- **WORK ORDER**
All lines up to and including the one that contains "You are a computer-use" are to be transcribed exactly, starting from the first line of the records.

○ ○ ○ ○ ○

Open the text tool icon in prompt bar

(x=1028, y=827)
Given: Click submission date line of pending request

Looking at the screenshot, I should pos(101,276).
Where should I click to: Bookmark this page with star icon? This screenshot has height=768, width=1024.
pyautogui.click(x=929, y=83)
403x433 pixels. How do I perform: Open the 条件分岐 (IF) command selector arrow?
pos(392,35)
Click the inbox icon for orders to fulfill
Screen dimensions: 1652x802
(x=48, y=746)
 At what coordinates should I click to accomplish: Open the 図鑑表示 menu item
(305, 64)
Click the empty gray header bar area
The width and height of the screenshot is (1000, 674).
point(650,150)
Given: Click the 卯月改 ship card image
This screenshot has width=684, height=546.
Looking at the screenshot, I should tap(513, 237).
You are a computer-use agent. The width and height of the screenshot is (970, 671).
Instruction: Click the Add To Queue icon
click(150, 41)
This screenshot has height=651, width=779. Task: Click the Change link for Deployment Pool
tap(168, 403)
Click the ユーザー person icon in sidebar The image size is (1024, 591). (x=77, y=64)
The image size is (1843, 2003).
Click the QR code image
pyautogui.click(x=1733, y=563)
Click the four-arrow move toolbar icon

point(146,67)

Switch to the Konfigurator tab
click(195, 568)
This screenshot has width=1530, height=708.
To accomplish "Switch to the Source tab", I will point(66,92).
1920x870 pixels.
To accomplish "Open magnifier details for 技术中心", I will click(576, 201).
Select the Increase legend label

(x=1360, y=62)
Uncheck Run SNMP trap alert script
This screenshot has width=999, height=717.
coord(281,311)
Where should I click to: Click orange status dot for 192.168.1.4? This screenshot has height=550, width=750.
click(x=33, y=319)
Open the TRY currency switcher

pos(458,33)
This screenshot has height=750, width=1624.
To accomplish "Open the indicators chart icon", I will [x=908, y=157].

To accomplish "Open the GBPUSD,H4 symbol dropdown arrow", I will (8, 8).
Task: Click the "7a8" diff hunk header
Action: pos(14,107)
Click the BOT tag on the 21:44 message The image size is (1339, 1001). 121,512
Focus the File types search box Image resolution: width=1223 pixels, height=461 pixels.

○ ○ ○ ○ ○

- **TASK SOLUTION**
Open the text tool icon in prompt bar

(x=1028, y=827)
Given: Click submission date line of pending request

Looking at the screenshot, I should pos(101,276).
Where should I click to: Bookmark this page with star icon? This screenshot has height=768, width=1024.
pyautogui.click(x=929, y=83)
403x433 pixels. How do I perform: Open the 条件分岐 (IF) command selector arrow?
pos(392,35)
Click the inbox icon for orders to fulfill
Screen dimensions: 1652x802
(x=48, y=746)
 At what coordinates should I click to accomplish: Open the 図鑑表示 menu item
(305, 64)
Click the empty gray header bar area
The width and height of the screenshot is (1000, 674).
point(650,150)
Given: Click the 卯月改 ship card image
This screenshot has width=684, height=546.
Looking at the screenshot, I should tap(513, 237).
You are a computer-use agent. The width and height of the screenshot is (970, 671).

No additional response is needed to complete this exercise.